Indubitavelmente, um dos mais graves problemas que o País enfrenta na atualidade é a fraude, a corrupção e o desperdício, em todos os níveis da vida nacional. O setor público, em particular, tem sido sistematicamente acusado de ser a maior área de concentração deste problema. Não é por outro motivo que dados da “Transparência Internacional” colocam o Brasil em posição muito pouco honrosa em relação aos demais países, ditos desenvolvidos. Um indicador sintomático é que somos o 11º país do mundo em termos de Produto Interno Bruto (PIB), mas somente o 76º colocado em termos de Índice de Desenvolvimento Humano (IDH), conforme os últimos dados do Programa das Nações Unidas para o Desenvolvimento (PNUD).
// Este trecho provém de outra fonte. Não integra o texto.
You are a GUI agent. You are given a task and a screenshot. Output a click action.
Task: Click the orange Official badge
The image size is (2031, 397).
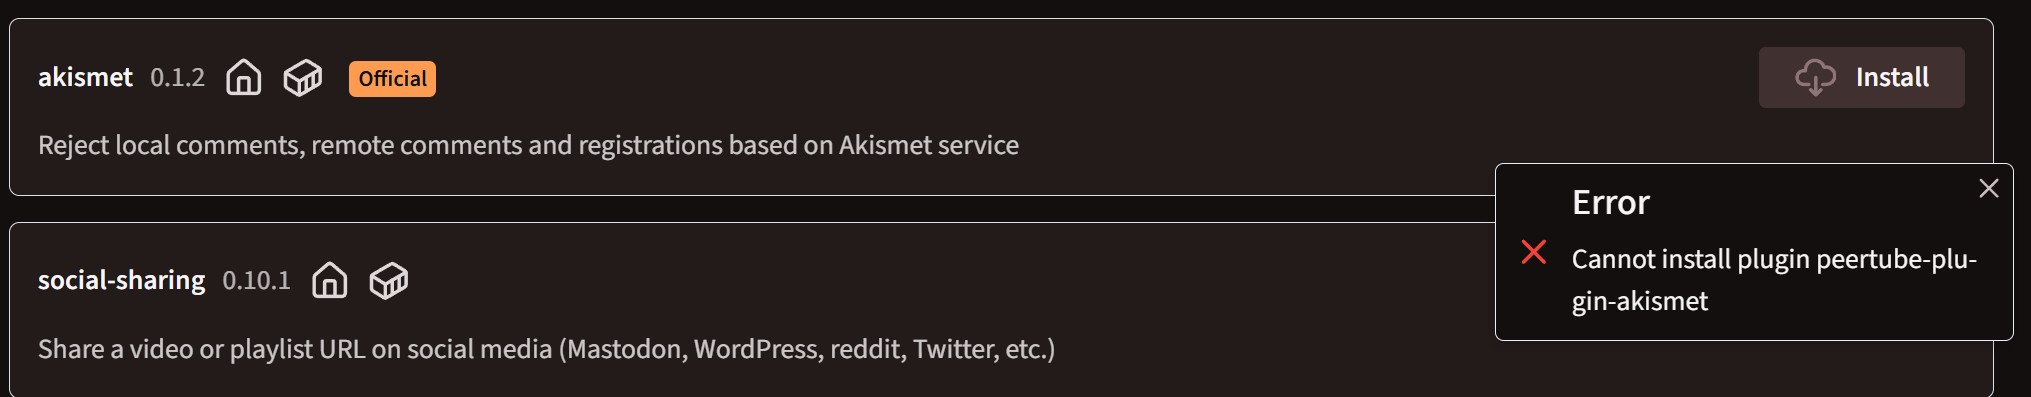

Ora, se existe uma produção econômica no País, colocando-o entre os maiores do planeta, esses recursos não chegam em forma de bens e serviços à população. Algo está acontecendo no meio desse processo. Sabendo-se que a carga tributária no Brasil está na ordem de 38%, é lícito supor que duas hipóteses podem ser consideradas: os recursos gerados endogenamente estão sendo apropriados por pequena parcela da população, gerando concentração de renda, não redistribuída por falta de instrumentos tributários adequados para esse objetivo; os recursos produzidos estão sendo alocados, eqüitativamente, via orçamento público, para toda população, que entretanto não aufere, na mesma proporção, seus benefícios, por ineficiência do setor público na operacionalização do sistema.
No caso da primeira hipótese, o problema é exclusivamente de política de governo e seu equacionamento passa, necessariamente, pela solução democrática das urnas. Na segunda hipótese, todavia, tem-se um problema maior, não apenas do Governo, mas de controle auditorial das ações de Governo. Poucos órgãos públicos estão encarregados desse mister no Brasil, sendo o Tribunal de Contas da União, dentre eles, a principal instituição nacional voltada para o controle da accountability pública.